Stone Mountain: Activists Want The Biggest Confederate Monument Replaced With Outkast

Stone mountain HOR

Creative Commons/Davey Borden Stone Mountain, in Georgia, has been the subject of controversy because of the confederate generals it depicts — and the background of its architect.

Stone Mountain is an enormous monadnock in Dekalb County, Georgia, which is home to the largest memorial to the Confederacy in the country. It has been subject to protests and efforts to have the 158-foot memorial depicting Confederate figures Robert E. Lee, Stonewall Jackson and Jefferson Davis removed — and those efforts have been magnified during recent events.

Debate is hot over monuments, locations and military bases named after leaders of the Confederacy. Nationwide, protests still rage over police brutality and racism, after the May 25 death of George Floyd in Minneapolis police custody.

A petition has recently been revived to have Davis, Lee and Jackson blasted from Stone Mountain’s surface and replaced with what some say are the more appropriate likenesses of legendary Atlanta rap duo Outkast.

Here’s what you need to know about Stone Mountain and the efforts to have its Confederate monument removed:


1. Work on the Monument Started in 1923 by Gutzon Borglum, Who Also Created the Mt. Rushmore Monument & Had Ties to the Ku Klux Klan

Stone Mountain 2

Creative CommonsSpectators prepare to watch a laser show at Stone Mountain in 2015.

Helen Plane, a charter member of the United Daughters of the Confederacy, first pushed for a memorial to Confederate heroes on the mountain. She contracted famed sculptor Gutzon Borglum for the initial sketches in 1915, with carving beginning in 1923, according to Stone Mountain Park’s records.

Borglum is a controversial figure in his own right. According to Smithsonian magazine, he wrote letters about his fear of a “mongrel horde” overrunning the “Nordic” purity of the West and began working with the Ku Klux Klan in 1915 — if not formally becoming a member. The monument was originally intended to include a tribute to the Klan, with members surrounding Lee in the carving, Vice reported.

Gutzon Borglum

Public domain/Unidentified photographerGutzon Borglum, sculptor of the Mt. Rushmore Monument, also began the carving of the Stone Mountain monument to the Confederacy.

In 1924, Borglum was thrown off the project by its backers in Atlanta, after he vented about issues with the venture in a local paper and was approached about designing the Mt. Rushmore memorial, according to the Smithsonian and Stone Mountain Park page. He had only just finished carving Robert E. Lee’s head, according to Smithsonian.

Borglum was replaced with sculptor Henry Augustus Lukeman, who worked until 1928, when the deed to the mountain reverted to its original owner, who had demanded the memorial be finished in 12 years, according to the Stone Mountain Park website.

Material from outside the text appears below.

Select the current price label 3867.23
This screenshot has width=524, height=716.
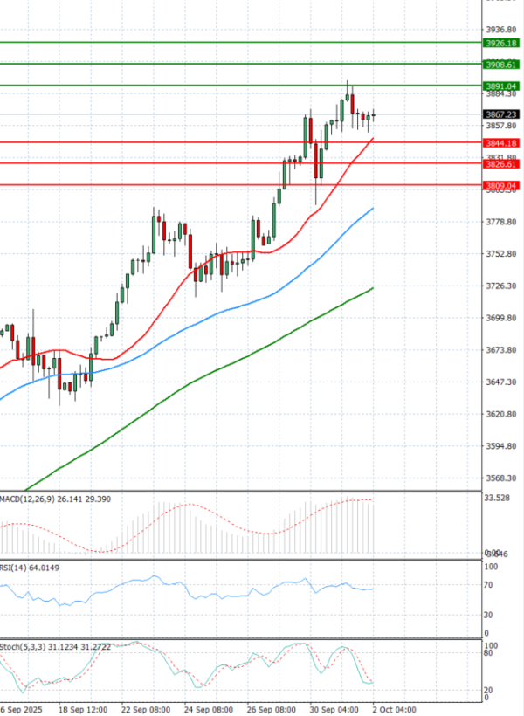coord(500,114)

Work resumed in 1964, after the state, led by staunchly anti-integration Governor Marvin Griffin, purchased the mountain in 1958, according to Georgia Encyclopedia. Griffin intended the new state park to be a monument to the South of the past and to stagger the civil rights movement in the region, according to historian Elizabeth Grace Hale.

“For the governor and other supporters of the new plans, the completion of the carving would demonstrate to the rest of the nation that ‘progress’ meant not black rights, but the maintenance of white supremacy,” Hale wrote, according to Smithsonian.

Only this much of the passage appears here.